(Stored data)
──────────────────────────────

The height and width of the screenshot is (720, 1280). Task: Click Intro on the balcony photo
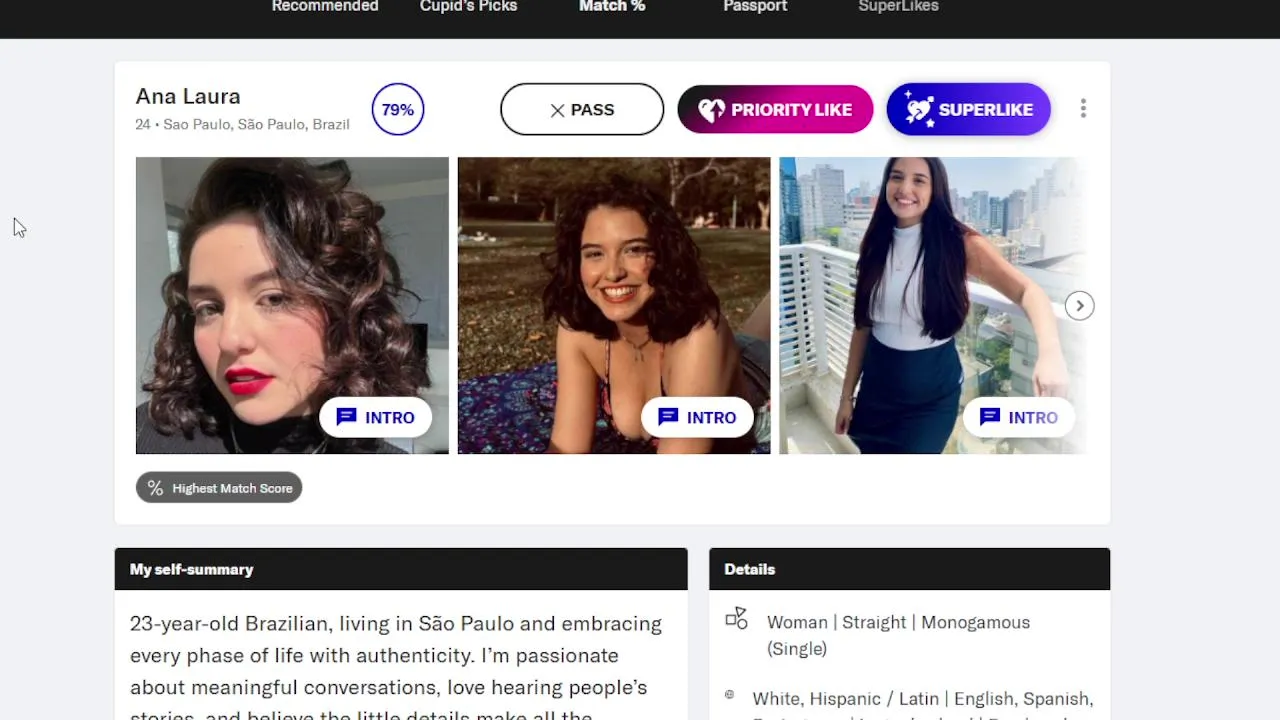(1019, 417)
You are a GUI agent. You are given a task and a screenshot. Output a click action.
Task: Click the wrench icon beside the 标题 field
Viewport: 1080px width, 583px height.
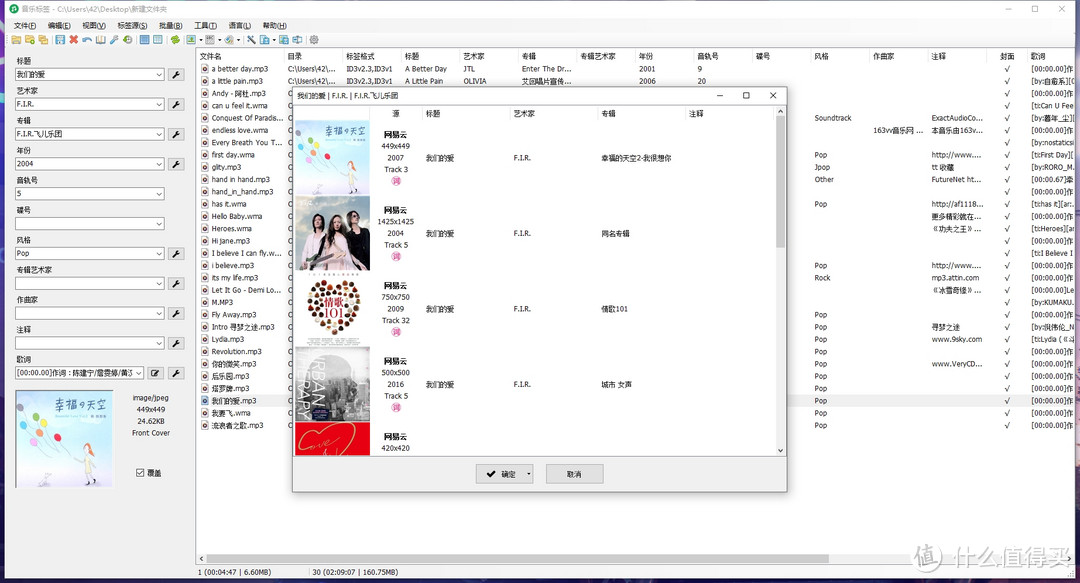click(x=174, y=74)
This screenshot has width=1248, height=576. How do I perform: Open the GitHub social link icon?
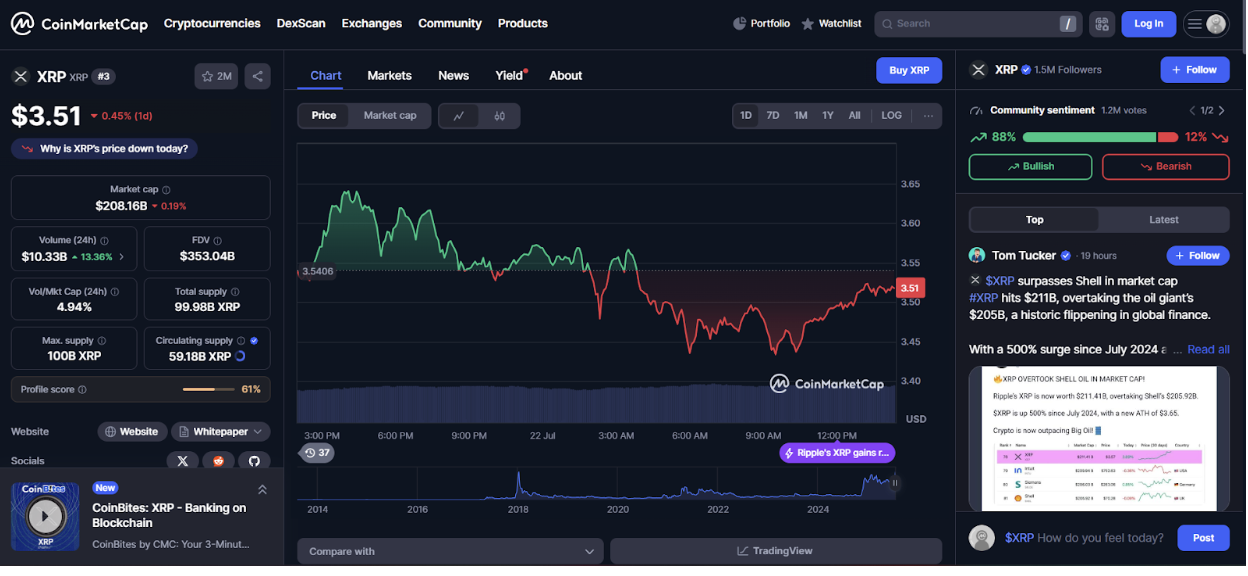pos(254,461)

──────────────────────────────

**WORK REQUIRED:**
Exactly as written, set down each line of the records, leaving out the pictures.

**WRITTEN RESPONSE:**
The height and width of the screenshot is (720, 1280). Task: Click Intro on the balcony photo
(1019, 417)
You are a GUI agent. You are given a task and a screenshot. Output a click action.
Task: Click the wrench icon beside the 标题 field
Viewport: 1080px width, 583px height.
click(x=174, y=74)
This screenshot has width=1248, height=576. How do I perform: Open the GitHub social link icon?
pos(254,461)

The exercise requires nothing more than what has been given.